Photographic and sound artist Tianjun Li's long-term project Today, Tomorrow, and the Tales from the Wind explores his migration journey, sense of home, and human-nature coexistence through overlapping the photographs taken in China, Finland, and Iceland, to reimagine a fragile utopian world.





The artist book also serves as a sound art album. In addition to the photo book, Li creates a paper vinyl containing an NFC tag that links to the sound art album of the project on streaming platforms.







Artist Statement about the Project



This project, which began in 2023, represents my ongoing interdisplinary exploration of photograph and sound. It includes a photography series, a sound art album, video works, and live performances. Beyond exhibitions, the project has been presented as visual concerts and in the form of an artist book and record. It started from my reflections on the deforestation happening both in my homeland and Finland, as well as an exploration of the interconnectedness between humans and nature. Over time, it expanded into a broader contemplation of the search for home, deeply influenced by my experiences of living in Finland and Iceland after leaving my home country.

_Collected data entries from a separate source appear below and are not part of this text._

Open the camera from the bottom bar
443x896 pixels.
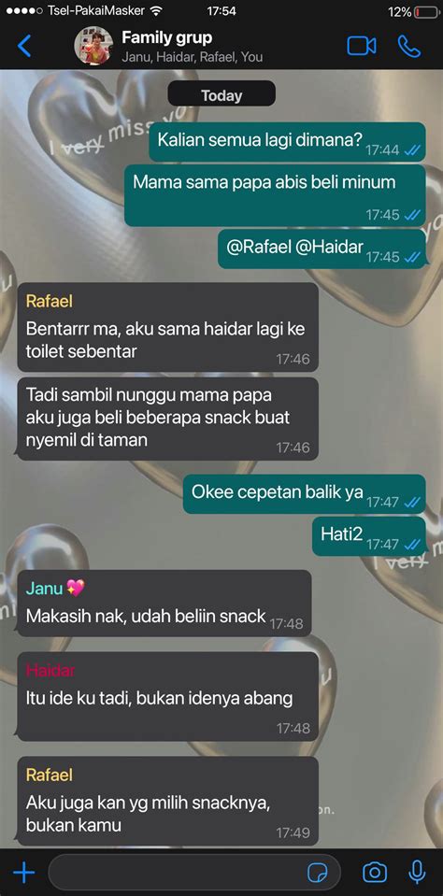pyautogui.click(x=375, y=873)
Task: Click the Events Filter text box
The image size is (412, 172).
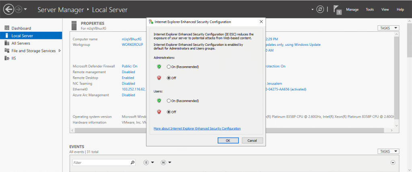Action: 101,163
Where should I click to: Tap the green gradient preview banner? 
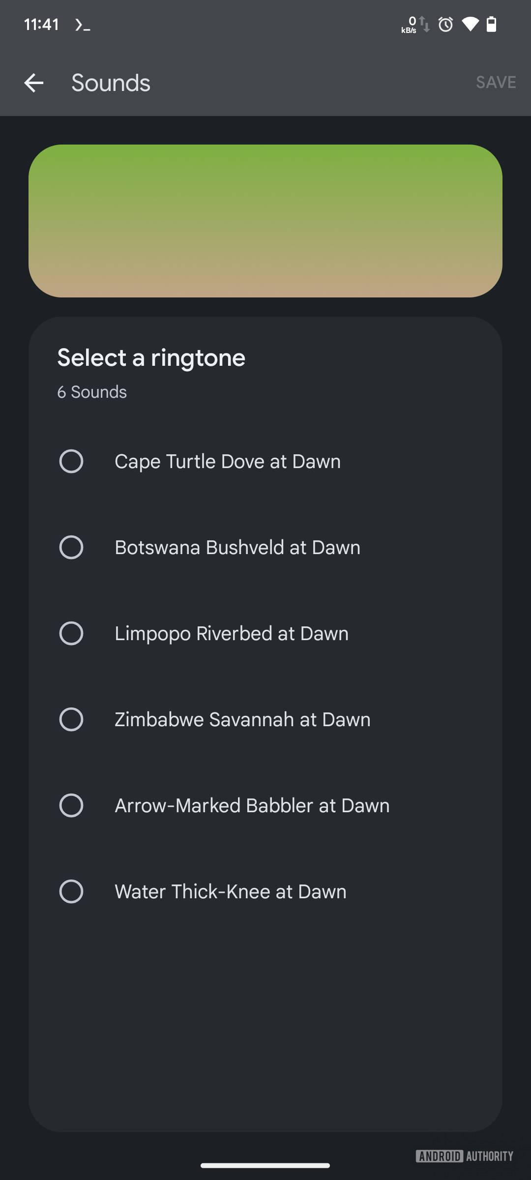click(x=266, y=221)
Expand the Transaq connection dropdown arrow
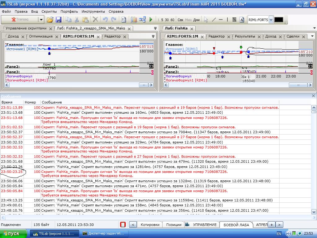Viewport: 317px width, 238px height. click(41, 20)
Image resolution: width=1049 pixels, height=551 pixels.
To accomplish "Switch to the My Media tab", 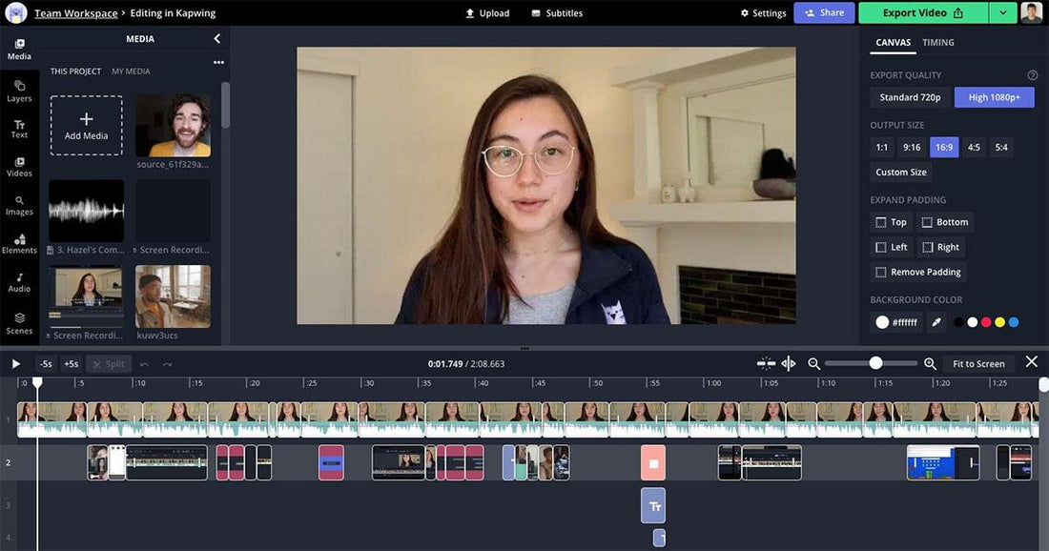I will (131, 71).
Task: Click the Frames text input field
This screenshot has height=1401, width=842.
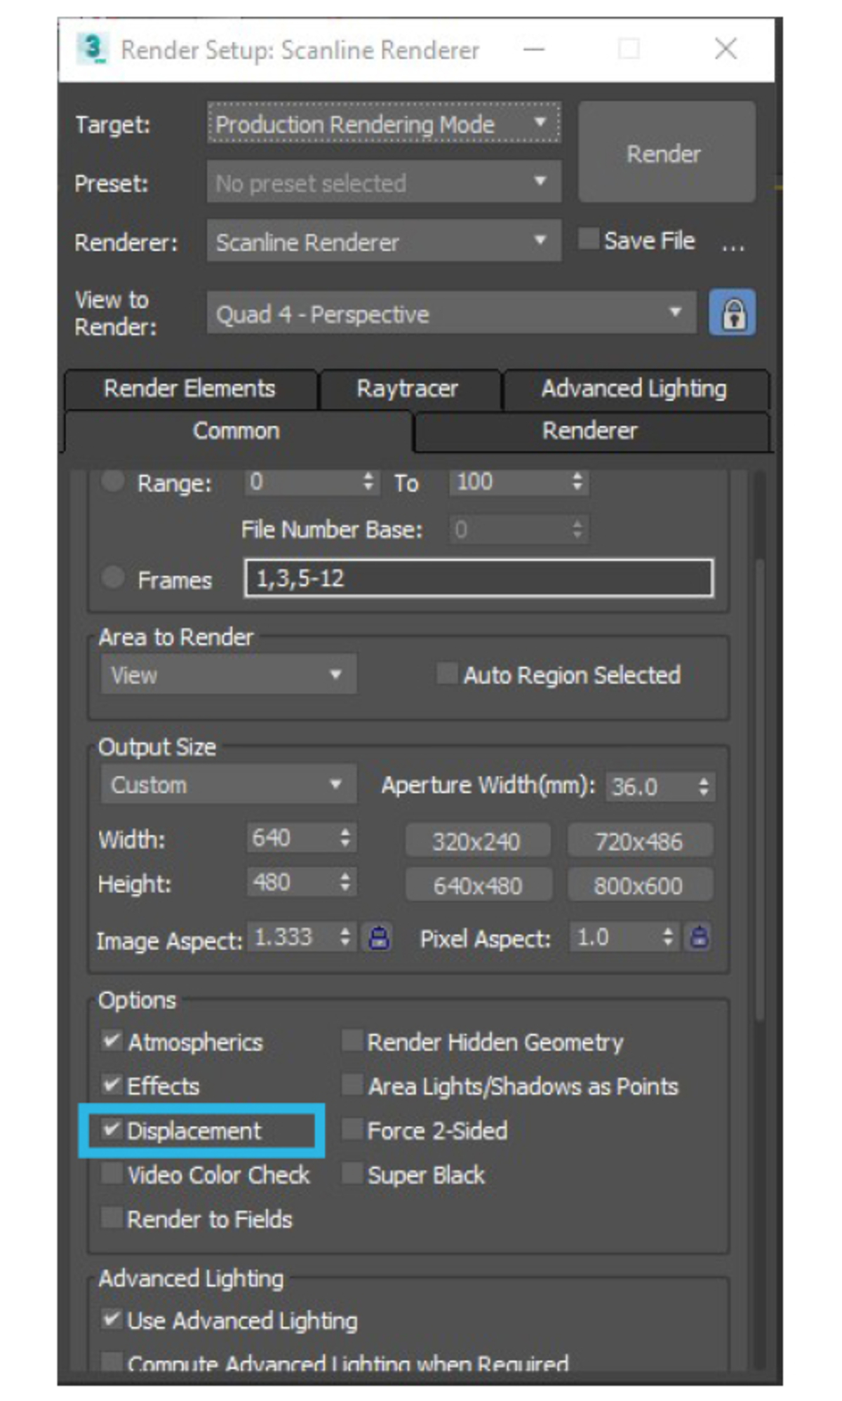Action: [x=479, y=579]
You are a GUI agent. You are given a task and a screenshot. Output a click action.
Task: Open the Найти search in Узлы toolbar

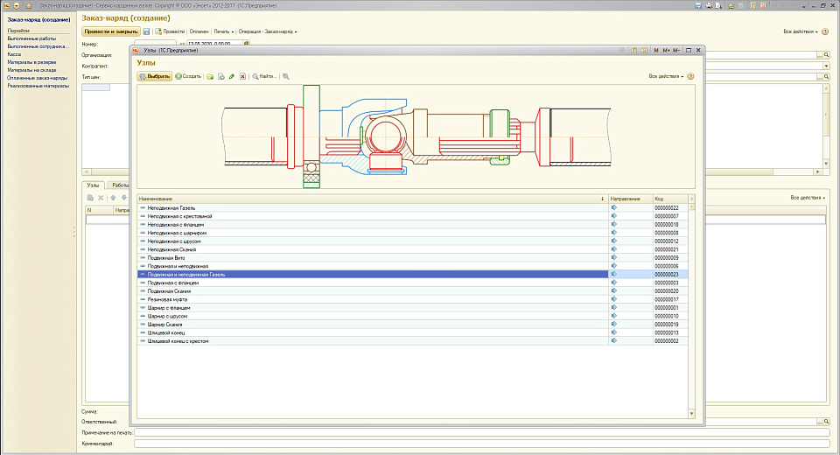(x=264, y=76)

In the photography series, I treat images as signals, sent back and forth between my current home and the place I left behind. I recompose photographs taken in my homeland with those captured during my stays in Finland and Iceland, re-composing them together in a way that reimagines a utopian world of dreams, hope, and human nature co-existence. Through double exposure, I merge the light of my hometown’s lighthouse with Iceland’s canyons; the city lights of my homeland encircle a boy standing in a Finnish forest; trees from my homeland are transplanted into Icelandic landscapes, barren due to deforestation and climate change, and other various photographic elements that are connected in hidden but delicate manners. The documentary nature of the images transforms into a space for imagined realities.

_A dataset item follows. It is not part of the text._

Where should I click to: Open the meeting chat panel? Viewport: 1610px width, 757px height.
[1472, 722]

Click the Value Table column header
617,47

In this project, I also began exploring sound and the human voice. As a synesthete, I naturally see images in sound. The project culminated in a music album that serves as a soundtrack to the photography series. Using my own vocal experiments, field recordings from Iceland and Finland, as well as recordings from my homeland, I reassembled these elements to create a wordless soundscape that reflects themes of migration, self-exploration, and coexisting with nature, as well as the search for the meaning of home. When we return to being creatures—just humans—the wordless voice carries the power of speech.